Beatrice Frederika Wright, Lady Wright, MBE, formerly Rathbone, née Clough, (17 June 1910 – 17 March 2003), was an American-born British politician.

Early life 
Wright was born in New Haven, Connecticut, in the United States on 17 June 1910; her father was an international banker. She came to England as an exchange student at Christ Church, Oxford, where she met, and in 1932 married, John Rathbone, with whom she had two children, including Tim, later MP for Lewes.  Her husband was elected in 1935 as Conservative Member of Parliament (MP) for Bodmin, but was killed in December 1940 in the Battle of Britain, aged 30.  In March 1941 she was elected unopposed as his successor and sat in the House of Commons for the rest of the Second World War.
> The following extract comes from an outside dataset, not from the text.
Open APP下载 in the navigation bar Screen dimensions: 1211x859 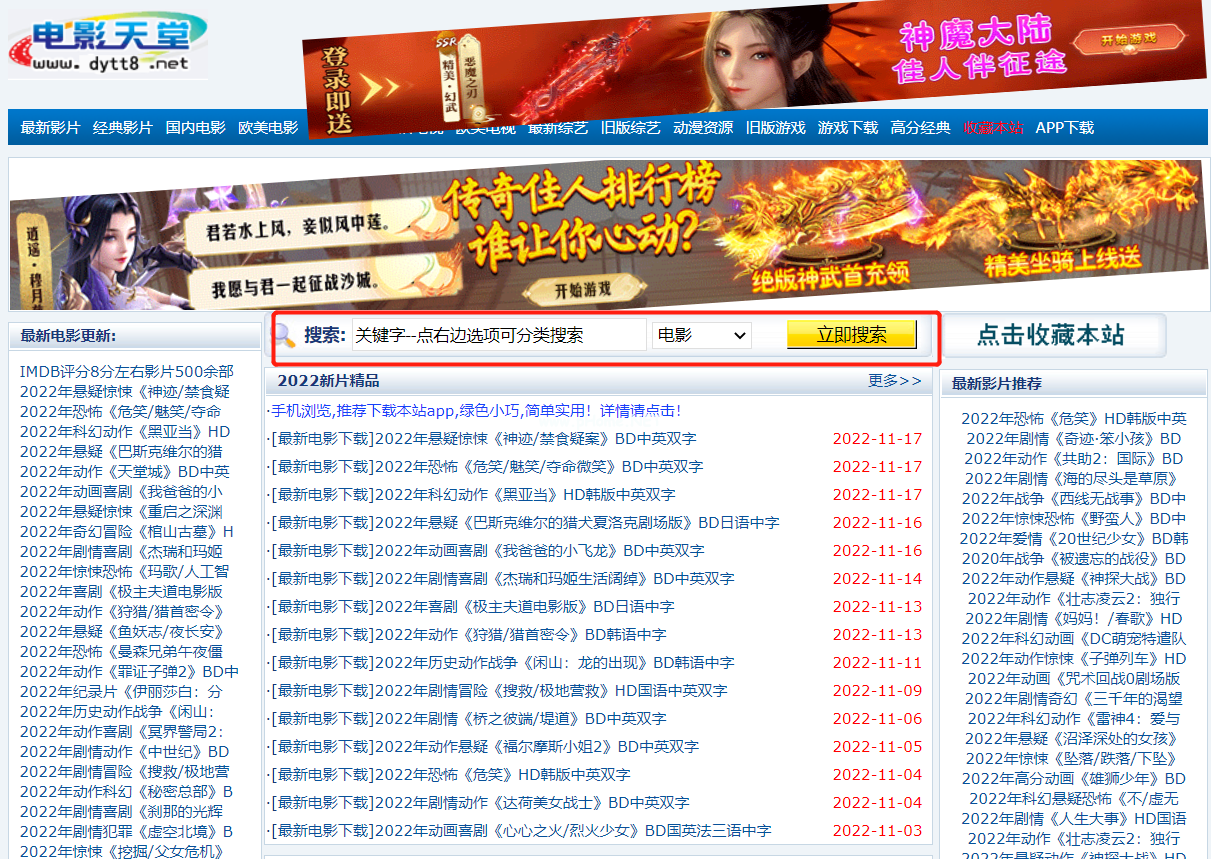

She stepped down at the 1945 general election, after becoming the first sitting MP to give birth to a child.

Later life 
In 1942, she married Paul Wright, who had a distinguished career as a diplomat and was knighted in 1975. They both converted to the Roman Catholic Church. They had one child, Faith Beatrice Wright, who married firstly Julian Shuckburgh (son of Evelyn Shuckburgh), and secondly Colin Clark, younger brother of the politician and diarist Alan Clark.

She served as Vice President of the Royal National Institute for the Deaf from 1978 to 2003. In 1996, she was appointed an MBE.

In 1982, she co-founded the charity Hearing Dogs for Deaf People, along with vet Dr. Bruce Fogle (father of Ben Fogle), serving as the charity's president until 1988. The charity's northern training centre, in Bielby, East Riding of Yorkshire, is named the Beatrice Wright Training Centre after her, and her daughter Faith Clark served as trustee and chairman of the charity between 2002 and 2022.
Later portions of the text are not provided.